Out of concern that not enough women are breast-feeding, a growing number of states are passing protective laws and policies. Today 38 states give women the explicit right to nurse in public, and 23 states exempt it from public-indecency laws. Twelve states have laws addressing women’s right to use a pump to express milk at work. And the governors of New Mexico and Oregon recently signed similar legislation, which gives moms (unpaid) lactation breaks and a clean and private area to pump (not just a bathroom stall). Federal legislation may be on the way. In May, U.S. Rep. Carolyn Maloney re-introduced her Breastfeeding Promotion Act, which would amend the Civil Rights Act of 1964 to protect breast-feeding and to provide a tax incentive to businesses that establish lactation areas.

My favorite part of this Newsweek piece? It opens with a description of the photos of actress Maggie Gyllenhaal breastfeeding in public. Then at the end of the story, the reporter injects a slight bit of editorial comment. Here it is:
A few weeks ago, the actress Maggie Gyllenhaal visited a public park in New York—and breast-fed her 8-month-old daughter, Ramona. Kudos, right? After all, the American Academy of Pediatrics recommends that moms nurse for at least a year. Nope. Gawker.com posted a picture of a partially exposed breast and called it a “momtroversy.” The photo is now on a “nude” Web site….
…After all, “into the 18th century, women who breast-fed were painted,” says pediatrician Naomi Baumslag, author of “Milk, Money and Madness.” “They were considered beautiful.” Maybe Maggie Gyllenhaal should head back to that park.
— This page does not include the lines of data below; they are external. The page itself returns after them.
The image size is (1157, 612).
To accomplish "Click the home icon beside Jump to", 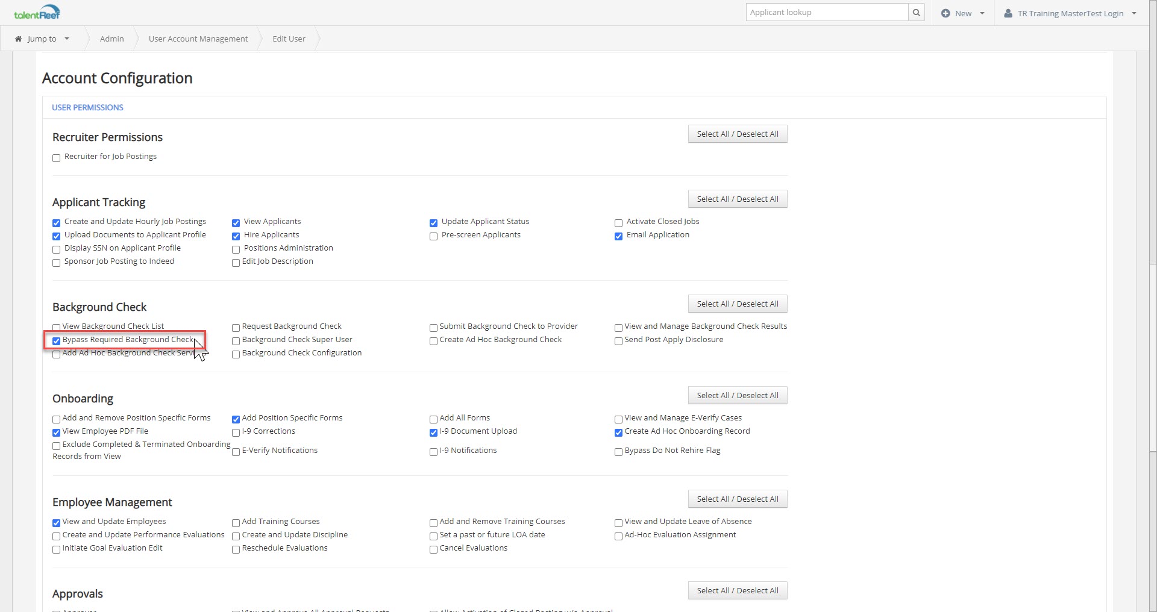I will (18, 39).
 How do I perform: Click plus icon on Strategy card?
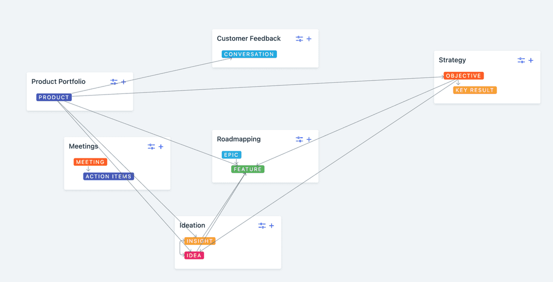click(531, 60)
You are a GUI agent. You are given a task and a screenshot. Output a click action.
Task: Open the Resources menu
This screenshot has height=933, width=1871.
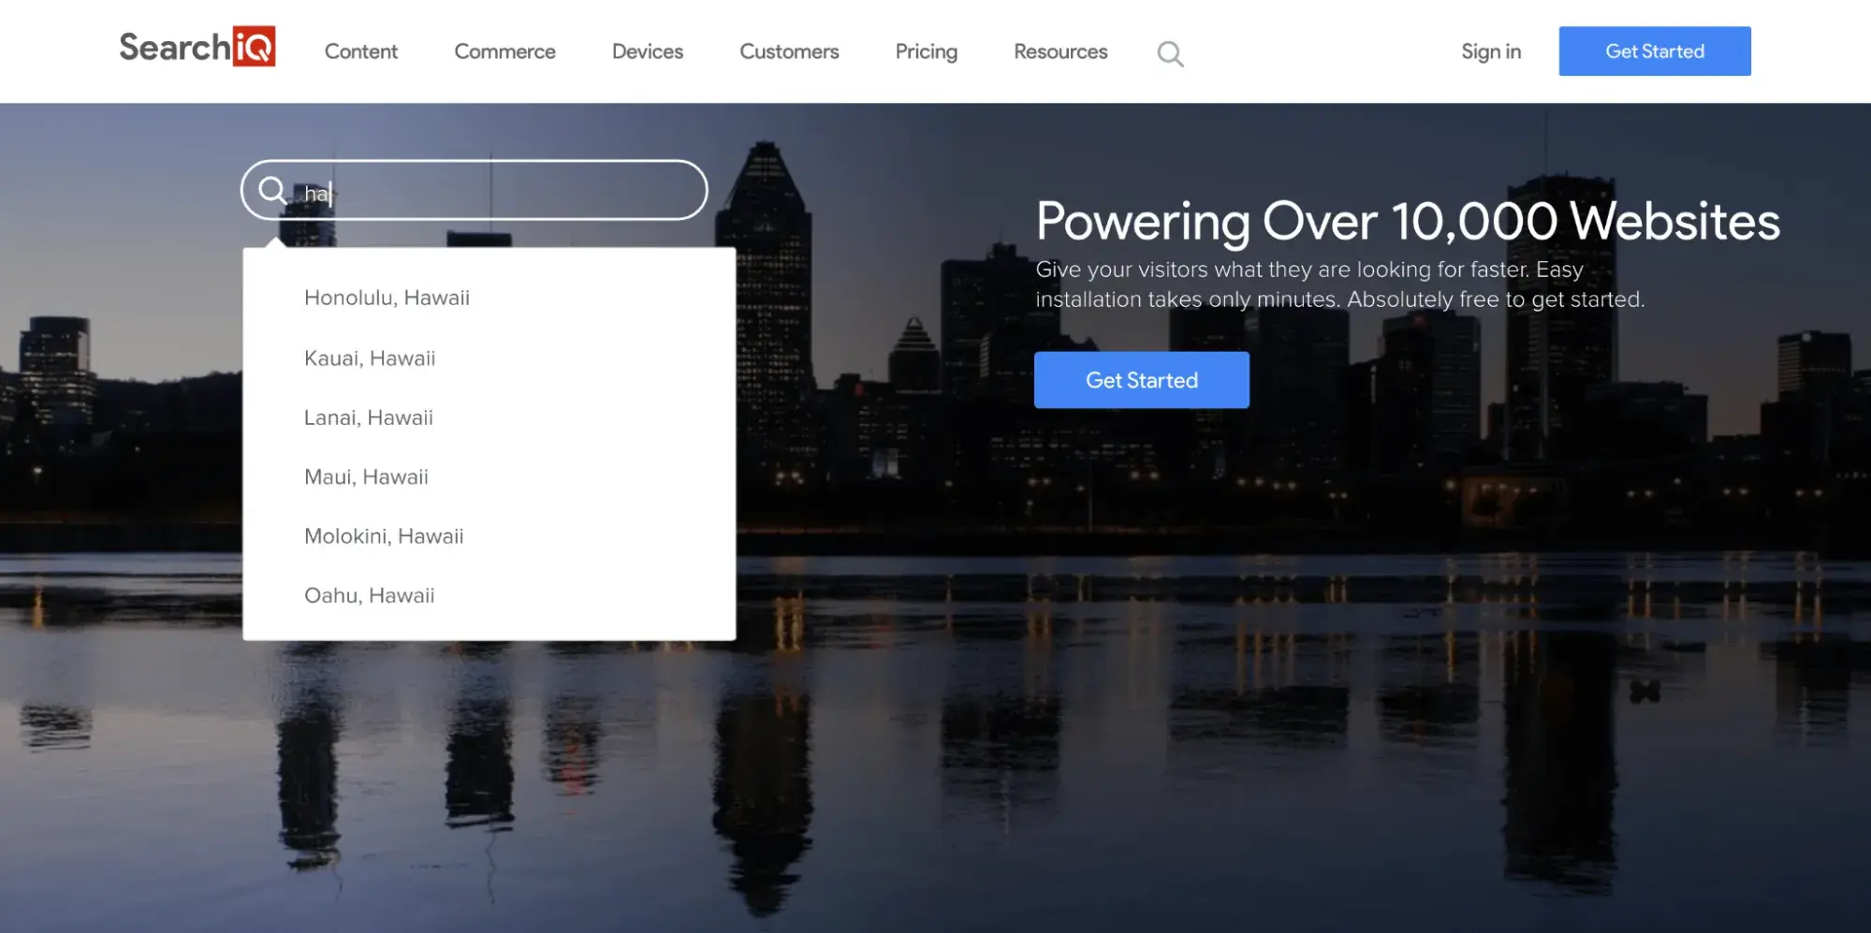1060,51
2 Responses to “New Laws Protect Right to Breast Feed in Public”

The first time I breastfed in public, I hid in a bathroom stall. I was so uncomfortable and embarrassed that I felt I had to hide while feeding my baby. When I got out a woman chastised me and said I should sit out in the mall and be proud. Another woman said she understood how I felt and did the same thing the first few times she breastfed in public. Now that I am more comfortable, I have breastfed out in the open (with a cape) and haven’t gotten any slack at all about it. Since I’m in the south, I think that’s a great sign for breastfeeding acceptance.

Once I got comfortable nursing, it didn’t bother me doing it public and I REFUSED to do it in a bathroom.
Personally, I would welcome a nation-wide law. We traveled so much during the 1st year or so of my son’s life (by the time he was 15 months old, we’d gone on 10 airplane trips). I simply couldn’t keep track of each state law. I can report that I’ve never, ever had an issue with public nursing, so that’s a positive thing, right?